- [Problem description]:
Reproduce the text of every entry below word for word, leaving out the pictures.

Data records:
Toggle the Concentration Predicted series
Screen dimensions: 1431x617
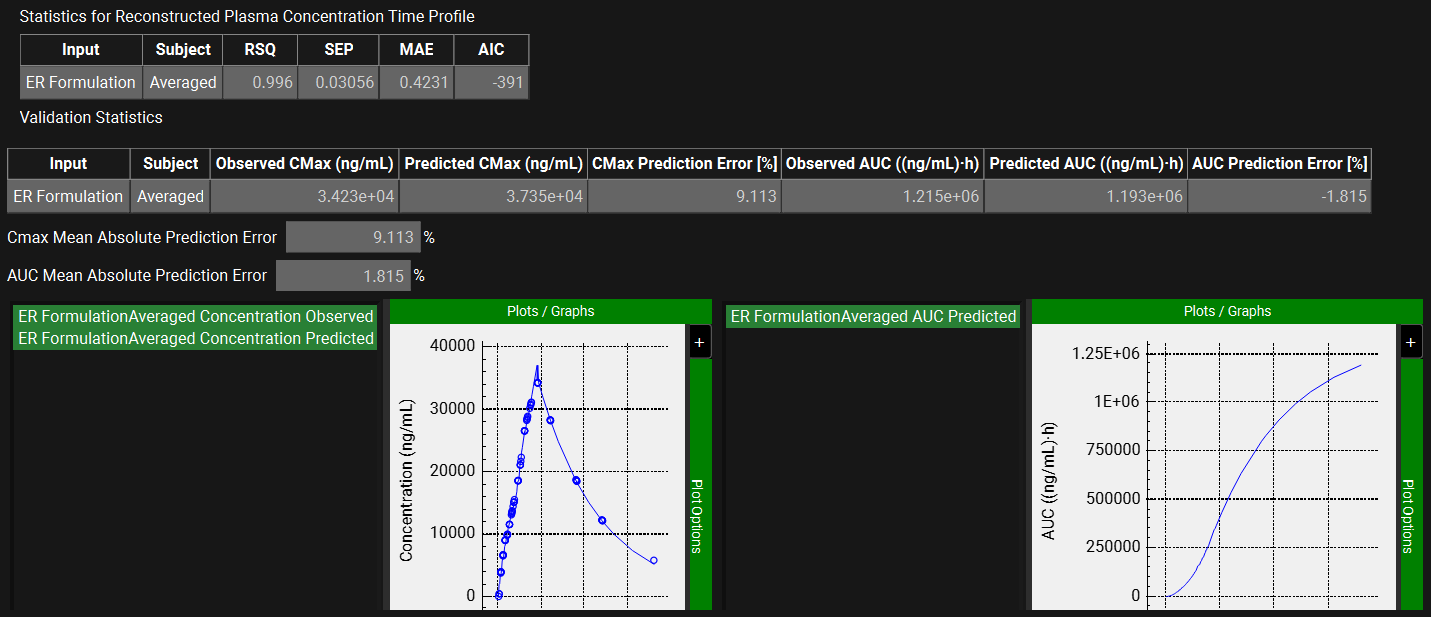(196, 338)
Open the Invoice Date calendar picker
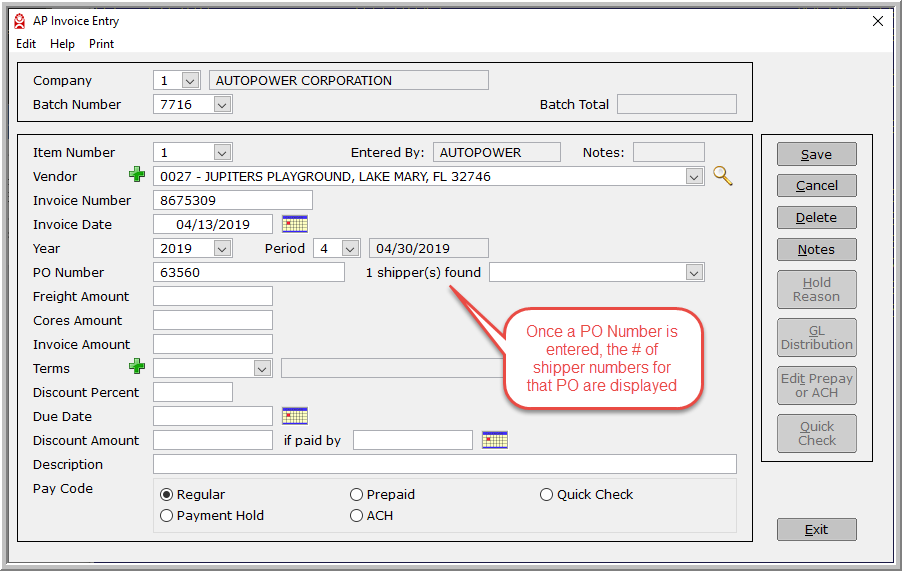 [295, 224]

- [Exercise output]:
Toggle the Concentration Predicted series
Screen dimensions: 1431x617
(196, 338)
Open the Invoice Date calendar picker
 [295, 224]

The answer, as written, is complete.